Dans l'Aube, drones et balises scrutent une ferme sous toutes ses coutures
Dans la paisible campagne auboise, pas un bruit ne sourd, jusqu'à ce que surgisse un drone vrombissant: à l'aide de cet appareil bardé de capteurs, Cédric Jullien, agriculteur, va cartographier son champ de colza pour produire de manière plus rentable, voire plus vertueuse.
"J'ai deux sites d'exploitation à 25 kilomètres l'un de l'autre. Avec mon téléphone, je les surveille d'un simple clic", explique fièrement M. Jullien, 39 ans, qui cultive sur des champs à perte de vue colza, blé, orge, betteraves et pommes de terre dans la petite commune de Semoine.
"Ca fait quatre ans que je fais de l'agriculture connectée", explique-t-il, espérant ainsi "améliorer la rentabilité" de son exploitation et "récupérer un maximum d'informations" sur les parcelles qui la composent.
"Aujourd'hui, on essaye de réduire notre empreinte sur les cultures, d'apporter le produit au bon endroit, au bon moment. Les résultats commencent à arriver, on commence à avoir une base de données", explique-t-il.
Sous le soleil qui baigne les feuilles de ses plants de colza, le passage du drone lui permet d'obtenir sur son ordinateur une carte de sa parcelle. La couleur sur l'écran varie du vert au rouge en passant par le jaune, en fonction de l'état d'avancement des cultures.
"La plante, selon le sol, va pousser de manière hétérogène", explique Emeric Oudin, directeur général d'Axe Environnement, une PME de la région qui conçoit et commercialise des outils d'agriculture connectée et de protection, et dont est client Cédric Jullien.
"On va pouvoir voir quelles plantes sont malades, quelles plantes le sont moins. L'objectif, c'est d'utiliser moins de produits phytosanitaires, de mieux les utiliser", affirme M. Oudin.
"J'utilise 20% d'engrais en moins", affirme effectivement Cédric Jullien. Il apprécie l'économie pour son portefeuille, d'autant plus que les cours des céréales sont plus que jamais déprimés par la concurrence effrénée des producteurs russes.

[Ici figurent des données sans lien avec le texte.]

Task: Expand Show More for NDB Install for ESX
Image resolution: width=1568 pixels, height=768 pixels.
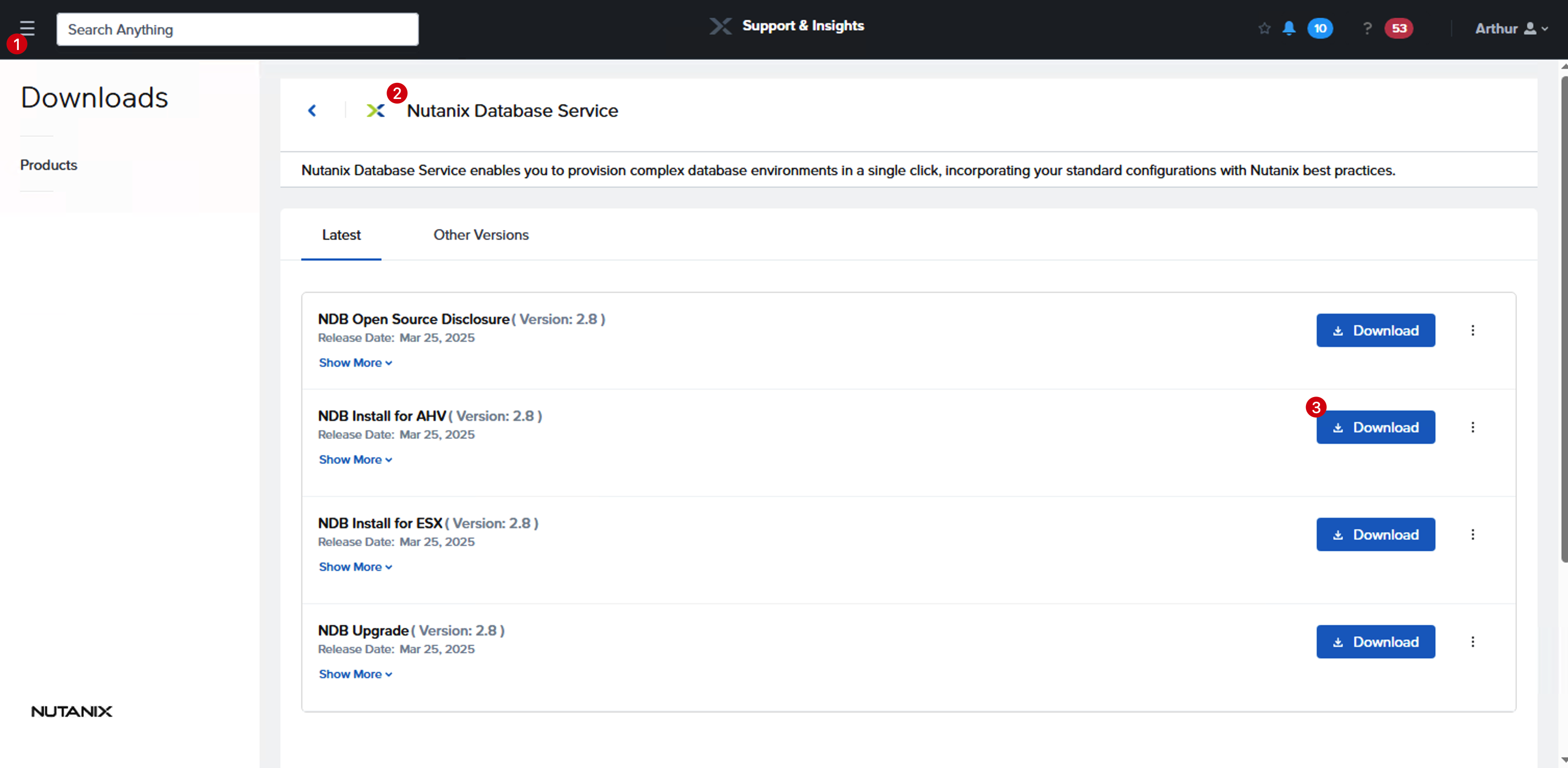Action: click(x=355, y=566)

Outre une meilleure connaissance de ses parcelles, l'agriculture connectée lui permet aussi de contrôler au plus près sa consommation de pesticides.
- Agriculture haute couture -
Chez Cédric Jullien, une balise vert pomme a succédé aux traditionnels cahiers de culture, dans lesquels les cultivateurs devaient patiemment noter les produits phytosanitaires utilisés dans chaque parcelle. Elle lui permet de scanner le code-barre du bidon de produit qu'il épand dans son champ et de stocker les données dans son ordinateur.
"La balise permet de savoir la quantité de produit utilisé sur chaque parcelle, ce qu'on a apporté à quel endroit et à quel moment", explique Emeric Oudin. Il rappelle que la traçabilité des produits qu'on utilise pour traiter le blé est une exigence des grands groupes agroalimentaires, qui souhaitent pouvoir remonter au producteur responsable en cas de problème sanitaire.
"Quand on interdit le glyphosate, on génère du dumping économique. L'agriculture française a tout intérêt à se positionner comme une agriculture haute couture. Je suis convaincu que du blé tracé sera vendu plus cher", estime M. Oudin.
"Moi, ça me va très bien, parce que les solutions qu'on propose accompagneront très bien ces évolutions... A condition que les agriculteurs aient les moyens de se les offrir", explique-t-il avec un sourire en coin.
"Ce sont des investissements supplémentaires qui ont un coût", confirme Cédric Jullien. Il faut compter en effet environ 5.000 euros rien que pour un drone. Un problème dans une agriculture en crise.
"En payant un service 10 euros à l'hectare, on économise jusqu'à 100 euros à l'hectare", relativise M. Oudin, ajoutant que "l'agriculteur gagne du temps et gagne en confort".
Une aubaine pour Cédric Jullien. Même s'il est "connecté", il couve du regard le châssis nu du vieux tracteur d'un de ses aïeuls, abrité dans son hangar et qu'il retape avec son frère lorsque son exploitation lui en laisse le temps.